Inequality report presents data to challenge the system

Yet another report has been released showing the capitalist “trickle down” promise is rubbish.

The World Inequality Report 2018 — produced by the World Inequality Lab at the Paris School of Economics — busts the neoliberals’ myths about globalisation and privatisation working for everyone. It shows that the wealth gap is widening and, in some countries, very dramatically.

The report’s authors, who include the famous economist and author Thomas Picketty, say they want to fill what they believe is a “democratic gap” and equip people with the “necessary facts to engage in informed public debates on inequality”.

They hope to “present statistics that can be easily understood and used by the public, to help ground the democratic debate in facts”.
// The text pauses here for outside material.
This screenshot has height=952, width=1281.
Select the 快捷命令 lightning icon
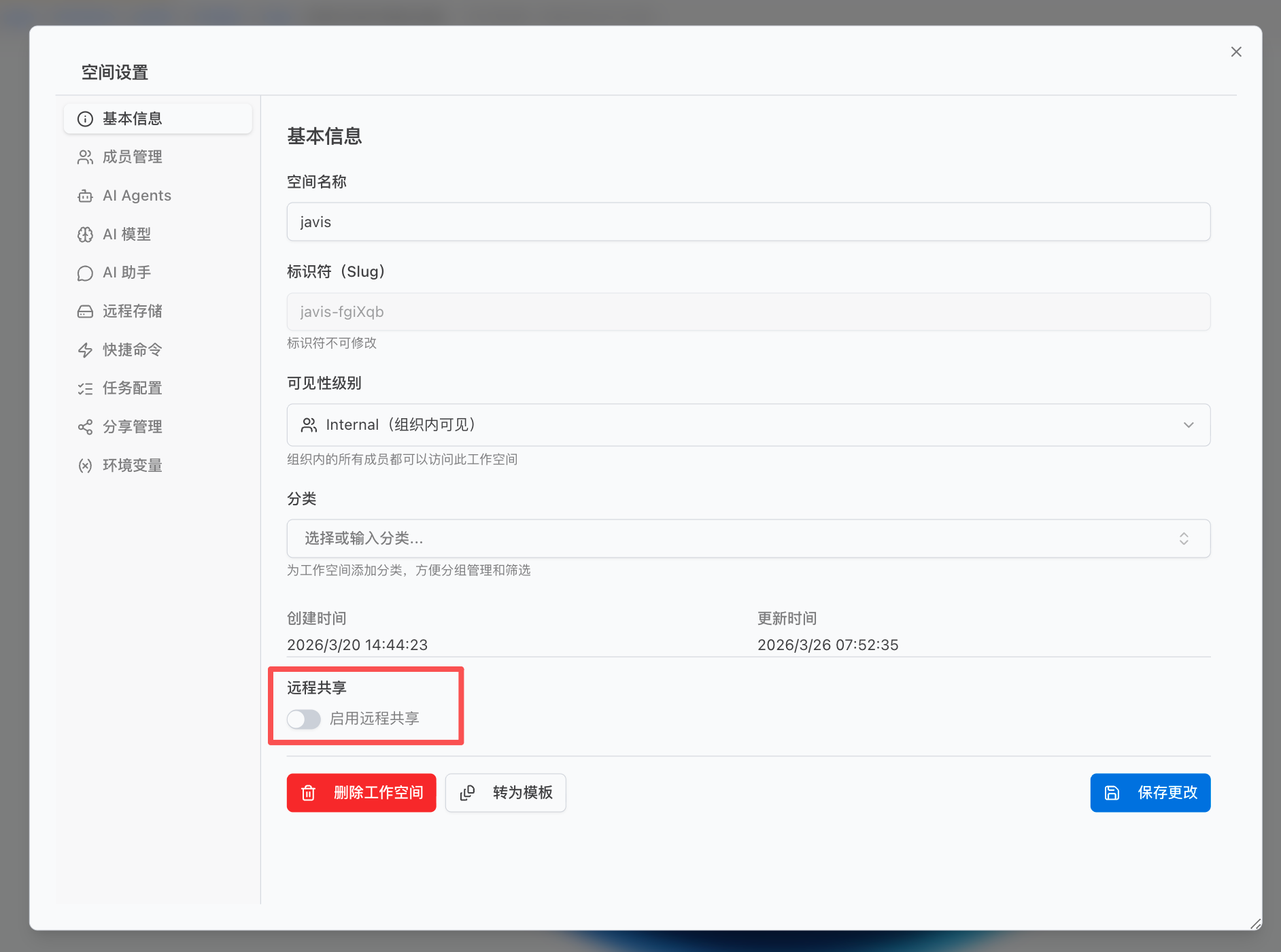[85, 350]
They state they are not trying to convince people of the need for change but, rather, to equip people with the macro and micro economic trends. The data they studied is cumulative, starting in the early 2000s. It now includes more than 100 researchers covering more than 70 countries on all continents. 

The report states that since the 1980s, there has been an inexorable rise in income inequality “in nearly all world regions in recent decades, but at different speeds”. It increased most sharply in the United States, but is also marked in China and Russia as those countries moved away from a centralised, communist-oriented system to embrace capitalism.

The report states: “Economic inequality is largely driven by the unequal ownership of capital, which can be either privately or publicly owned. We show that since 1980, very large transfers of public to private wealth occurred in nearly all countries, whether rich or emerging.

“While national wealth has substantially increased, public wealth is now negative or close to zero in rich countries. Arguably this limits the ability of governments to tackle inequality; certainly, it has important implications for wealth inequality among individuals.”

There has been a general rise of net private wealth which, interestingly, the global financial crisis did not affect. Correspondingly, there has been a decline in net public wealth (public assets minus public debts) in nearly all countries since the 1980s.

“In China and Russia, public wealth declined from 60–70% of national wealth to 20–30%. Net public wealth has even become negative in recent years in the United States and the UK, and is only slightly positive in Japan, Germany, and France. This arguably limits government ability to regulate the economy, redistribute income and mitigate rising inequality.”

The report found rising income inequality within countries has fuelled the rise of wealth inequality. It projects that with a business-as-usual approach, inequality will worsen.

“If we assume the world trend to be captured by the combined experience of China, Europe and the United States, the wealth share of the world’s top 1% wealthiest people increased from 28% to 33%, while the share commanded by the bottom 75% oscillated around 10% between 1980 and 2016.”

Even with relatively high income growth predictions in Africa, Latin America and Asia in the next three decades, global income inequality will increase even more if countries follow the high-inequality trajectory followed by the US between 1980 and 2016, the report states.

It recommends a progressive taxation system as a “proven tool” to combat rising income and wealth inequality. It says there needs to be a global financial register to record the ownership of financial assets, which would mitigate against tax evasion and money laundering.

It says greater access to equal education and well-paying jobs are key to addressing stagnating income growth rates for the poorest half of the population.

And, it says, governments should invest public money into health and environmental protection to tackle existing inequality and prevent further increases.

All these measures are self-evident if you want to redistribute wealth. The problem, as we know, is that governments, in the main, rule for the rich and so have an interest in sticking to the business-as-usual scenario.

The usefulness, however, of such a report is to mine the data to help create political movements strong enough to challenge the system that perpetuates such gross inequality.